The report also stated there is no evidence from the investigation that Bebb made personal use of the vehicle. Based on the evidence obtained during the investigation, prosecution of Bebb for theft for use of the automobile furnished by DTF is not warranted.
It is a defense to a prosecution for theft if the defendant acted under an honest claim of right to the property or service involved or if the defendant acted with an honest belief he had the right to obtain or exercise control over it. The evidence indicates Bebb honestly but mistakenly believed DTF had purchased the forfeited vehicle and therefore he had a right to use the automobile for any official business, not just for drug enforcement. There is no evidence to indicate Bebb made personal use of the automobile.
Furthermore, theft of services requires proof that the defendant used fraud, coercion, deceptive or other means to avoid payment, the wrongful diversion of services for personal benefit or the benefit of another, or absconding from an establishment to avoid paying for services. There is no evidence that Bebb engaged in any such conduct.
It was alleged that Bebb wrongfully submitted claims for reimbursement for mileage related to his use of the automobile that was furnished by DTF. Records indicate that from October 2009 through March 2012, Bebb submitted claims for $2,859 in mileage claims. Some of that mileage related to use of the automobile that was furnished by DTF.
Based on the evidence that was obtained during the investigation, prosecution of Bebb for theft for submission of these expense claims is unwarranted. Theft requires proof of knowing and intentional action. The evidence indicates Bebb used his personal automobile and the DTF automobile for official business, thus leading to confusion concerning the preparation of expense claims. The evidence indicates that his secretary prepared the expense claims and that Bebb signed and submitted them without careful review.
In addition, during the time Bebb had possession of the DTF automobile, Bebb said that he used personal funds to pay for gasoline and oil changes for that vehicle. He also said that he did not submit mileage claims for business use of his personal automobile for one year.
At best, the report stated, such conduct proves negligence, not intentional wrongdoing. The preparation, review and submission of mileage reimbursement claims in this matter lacked the documentation and formality necessary to ensure governmental accountability. These deficiencies, however, do not rise to the level of a prosecutorial offense.
Finally, the investigation reviewed allegations concerning misuse of DTF credit cards and possible misconduct by DTF agents in connection with the seizure and forfeiture of cash, automobiles, and other personal property.

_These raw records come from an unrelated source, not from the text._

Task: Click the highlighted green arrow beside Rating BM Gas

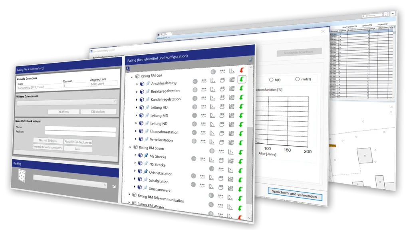Action: point(242,79)
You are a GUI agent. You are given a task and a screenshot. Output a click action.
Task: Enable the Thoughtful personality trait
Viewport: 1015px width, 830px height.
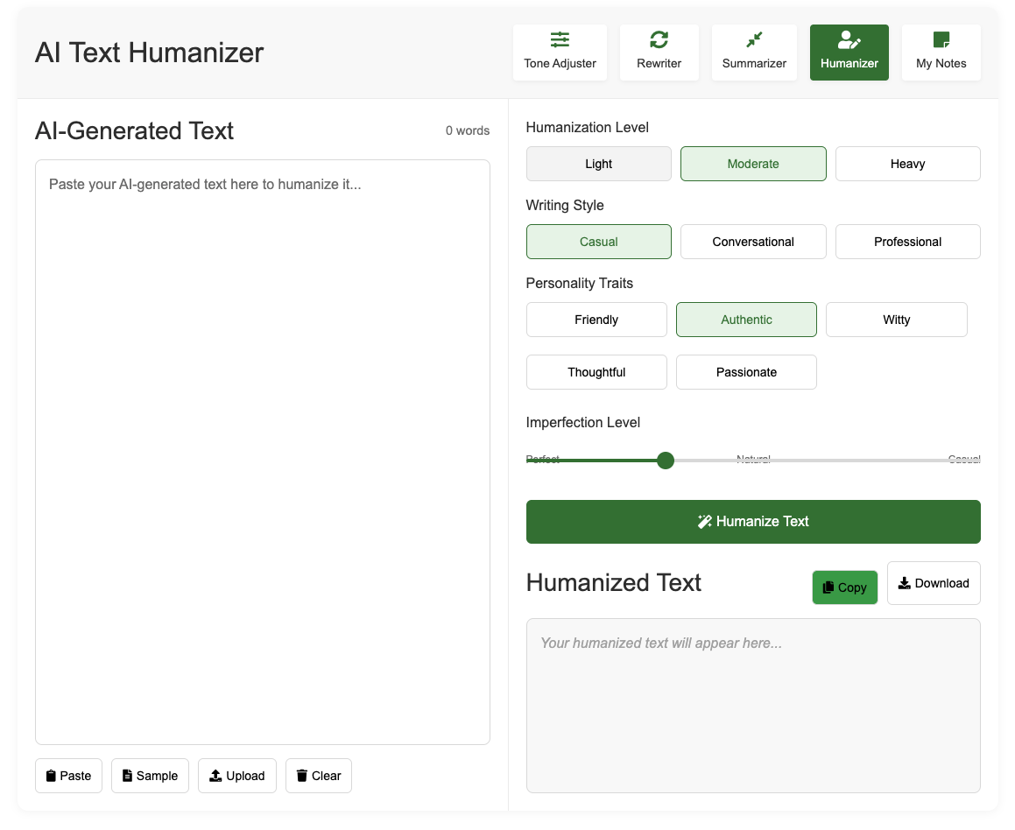click(x=597, y=372)
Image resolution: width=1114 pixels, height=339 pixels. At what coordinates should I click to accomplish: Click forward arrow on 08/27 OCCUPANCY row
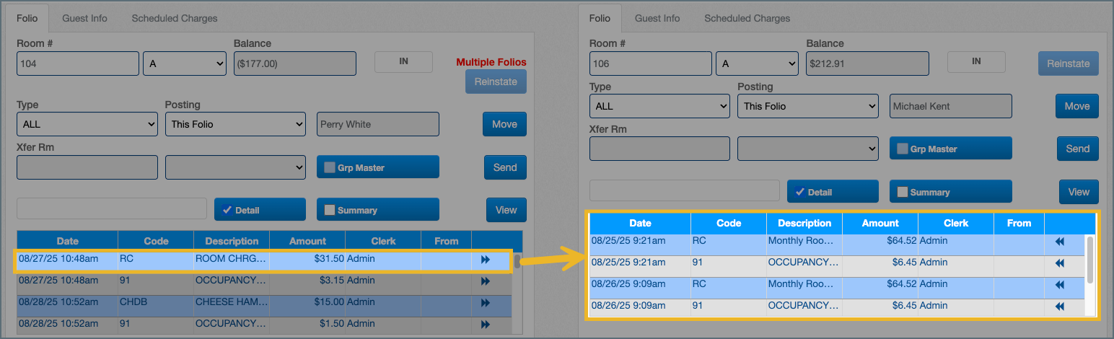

The authority of the attorney general’s office to investigate and prosecute such matters is limited to matters in which a district attorney general might be criminally responsible for such acts. Because Bebb is the chairman of the DTF board of directors, the focus of the investigation conducted was whether Bebb directed or participated in any of the alleged wrongful activities.
The investigation concluded that Bebb had no direct or supervisory connection to any such activities by other agents. Information from the investigation related to such activities will be provided to the appropriate prosecutorial authority.